Getting nerdy about soil test results

You ordered soil tests with good intentions and now you finally have some time to get your metaphorical hands dirty, so pull those results out of your desk and let’s make a fertility plan.

While you’ve been finishing up harvest and getting the machinery cleaned up and put away for winter, you may have noticed your soil test results coming back from the lab.  You ordered them with good intentions and now you finally have some time to get your metaphorical hands dirty, so pull those things out of your desk and let’s make a fertility plan.

One of the first things that I do when I get my soil test results is pull out my results from last year to compare them. Before you get into the nitty gritty, make sure the right field was sampled and that they didn’t hit an obscure area of the field like an old yard site or a manure pile. Then take a look at the soil attributes like pH, organic matter (OM), CEC and salinity. These attributes don’t generally change very much year over year but it’s nice to see the percent OM  increase over time.  Once you’ve looked at the absolute values and compared the soil attributes to last year, it’s time to start looking at the residual nutrients.

If you’ve switched labs you will want to understand the extraction method the lab uses to understand how to compare the values year to year.


When I look at the residual nutrient values in the soil I try to think of them as an index (low – medium – high).

  • I typically start with Nitrogen. When I looked at our results this year there were some dramatic differences between fields, which followed very closely with where we received rain, and the yields we pulled off. I like to do some quick calculations based on last year’s N residual, the N fertilizer we applied and yield we pulled off.  If you need any help with these calculations feel free to connect with your Cargill representative or agronomist and they can help you out. 
  • Phosphorous is the next nutrient to analyze.  P is always cycling in the soil; slowly moving from ‘available to the plant’ to ‘unavailable form’. It can vary from year to year, but as an index it should be relatively similar to years prior. If you’ve acquired new land recently you’ll find it interesting to compare its P levels to your old land where you’ve been diligently applying P for years. 
  • Unfortunately Sulfur values are hard to assess from a soil test. S is variable in a field, and if the core was taken from a hotspot it will spike the result. I don’t use the S results for much, and stick to the N:S ratio when determining S rates.
  • Lastly, I look at the micronutrients. These nutrient levels also typically change slowly over time. But I always keep a watchful eye on them because I feel it is important to be proactive to ensure we don’t get to a deficient state. 

Soil tests are one of those things where it is easy to get the test done, but interpreting the results and developing an actionable plan from the results can be difficult.

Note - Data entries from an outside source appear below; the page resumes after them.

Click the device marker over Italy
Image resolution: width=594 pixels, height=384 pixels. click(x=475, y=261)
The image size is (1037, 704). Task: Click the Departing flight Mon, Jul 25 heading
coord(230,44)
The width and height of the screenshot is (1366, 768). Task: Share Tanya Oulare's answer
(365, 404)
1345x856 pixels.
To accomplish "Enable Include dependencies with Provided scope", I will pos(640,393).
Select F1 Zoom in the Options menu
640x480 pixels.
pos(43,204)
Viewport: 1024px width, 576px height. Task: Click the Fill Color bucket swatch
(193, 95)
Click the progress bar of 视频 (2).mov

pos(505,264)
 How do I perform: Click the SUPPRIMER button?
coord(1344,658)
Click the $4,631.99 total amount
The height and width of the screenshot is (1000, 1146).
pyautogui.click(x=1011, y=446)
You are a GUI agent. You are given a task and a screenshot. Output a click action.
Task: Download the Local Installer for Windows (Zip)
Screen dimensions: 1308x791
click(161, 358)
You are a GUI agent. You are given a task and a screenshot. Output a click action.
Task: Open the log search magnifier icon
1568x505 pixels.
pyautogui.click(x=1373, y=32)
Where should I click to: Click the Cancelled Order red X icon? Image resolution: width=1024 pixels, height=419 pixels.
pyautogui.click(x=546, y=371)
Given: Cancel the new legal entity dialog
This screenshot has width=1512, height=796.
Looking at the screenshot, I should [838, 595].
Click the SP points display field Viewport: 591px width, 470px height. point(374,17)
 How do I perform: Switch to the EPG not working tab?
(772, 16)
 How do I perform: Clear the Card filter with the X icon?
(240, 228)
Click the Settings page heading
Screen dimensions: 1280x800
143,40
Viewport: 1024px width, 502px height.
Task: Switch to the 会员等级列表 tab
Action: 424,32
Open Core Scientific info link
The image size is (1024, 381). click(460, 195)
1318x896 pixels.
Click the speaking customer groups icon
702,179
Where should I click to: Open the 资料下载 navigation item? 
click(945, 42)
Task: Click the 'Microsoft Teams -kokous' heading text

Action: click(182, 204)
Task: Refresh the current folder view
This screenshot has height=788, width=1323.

I encourage you to be deliberate about reviewing the results, look for trends, compare yields with fertilizer application and residual nutrients. The more time you spend going through the results each year, the more comfortable you get and you’ll know what to expect. If you see anything that you’re unsure about, don’t hesitate to contact the lab or talk to an agronomist. Agronomists are generally pretty nerdy about soil tests so take advantage of it.